**INFORMATION GIVEN**
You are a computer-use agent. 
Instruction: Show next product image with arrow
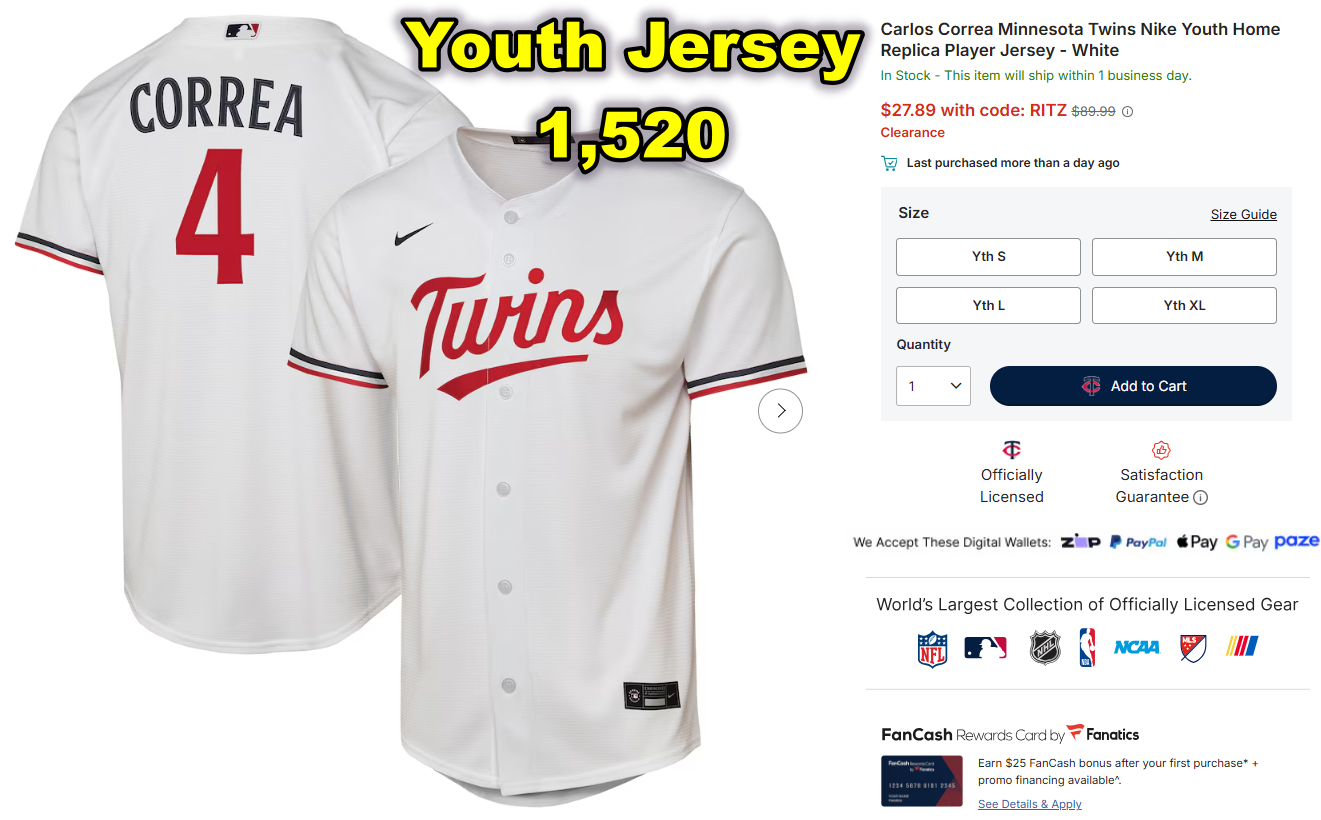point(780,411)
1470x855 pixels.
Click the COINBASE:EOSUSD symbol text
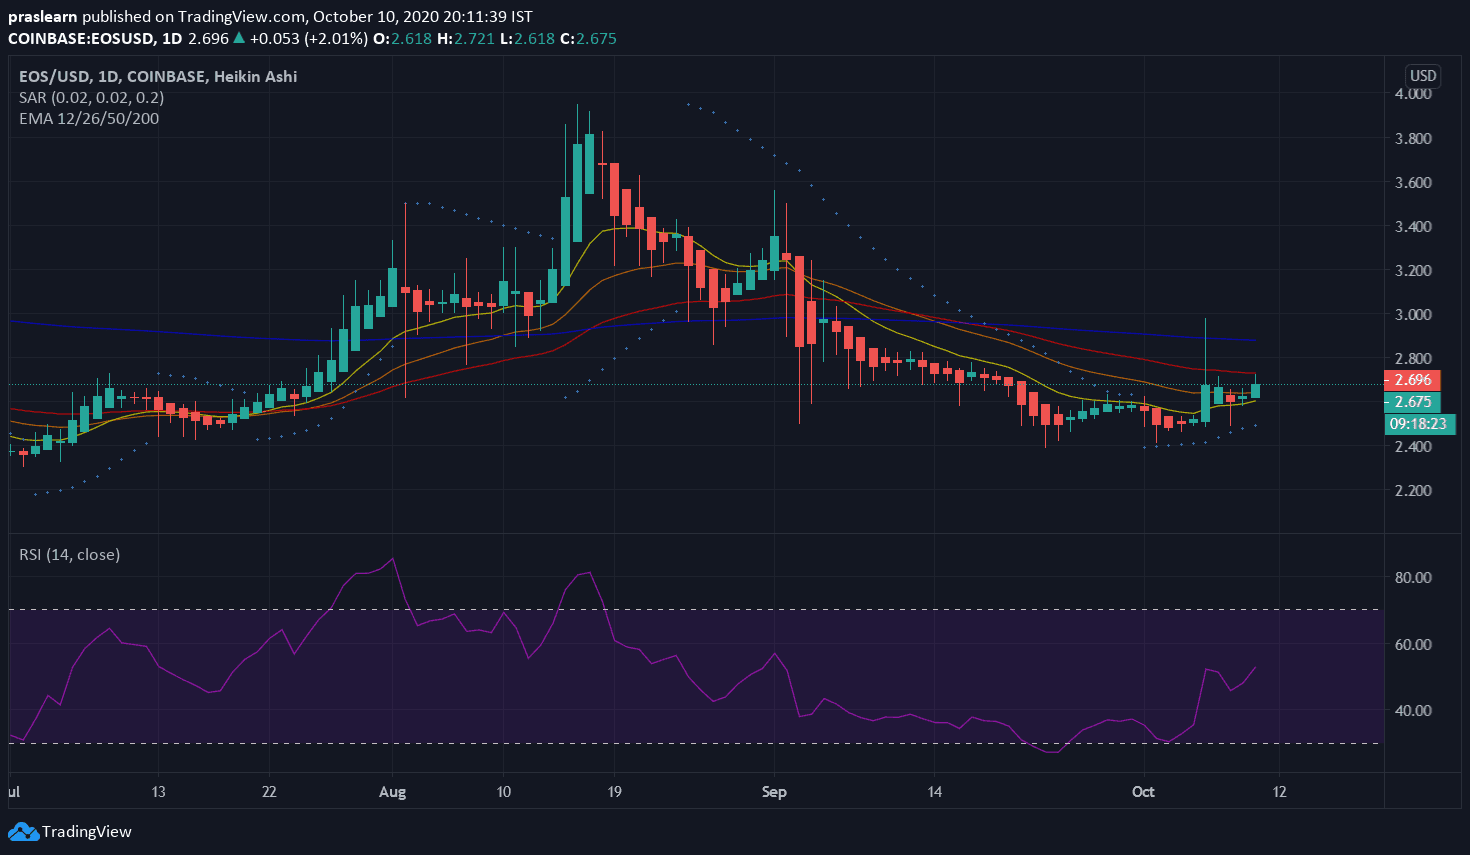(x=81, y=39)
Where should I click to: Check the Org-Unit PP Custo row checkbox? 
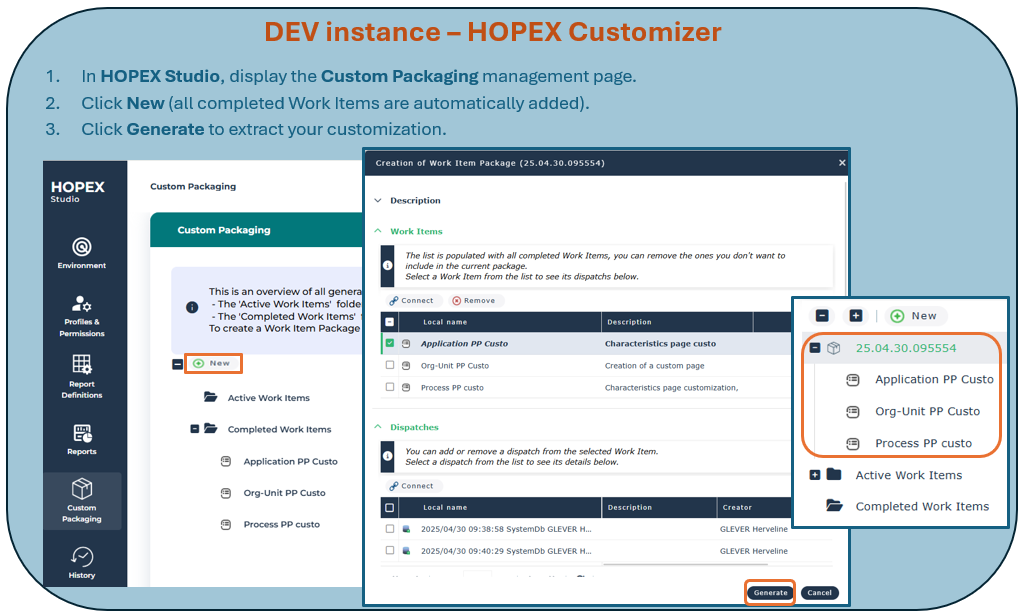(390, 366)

**WORK ORDER**
The exact lines from the one containing "Instruction: Show next" through the end of the data are to be copied, with both ends kept and pictures left out.

**YOUR SOLUTION**
Instruction: Show next product image with arrow
point(780,411)
1470x855 pixels.
Click the COINBASE:EOSUSD symbol text
(x=81, y=39)
Where should I click to: Check the Org-Unit PP Custo row checkbox? 
(390, 366)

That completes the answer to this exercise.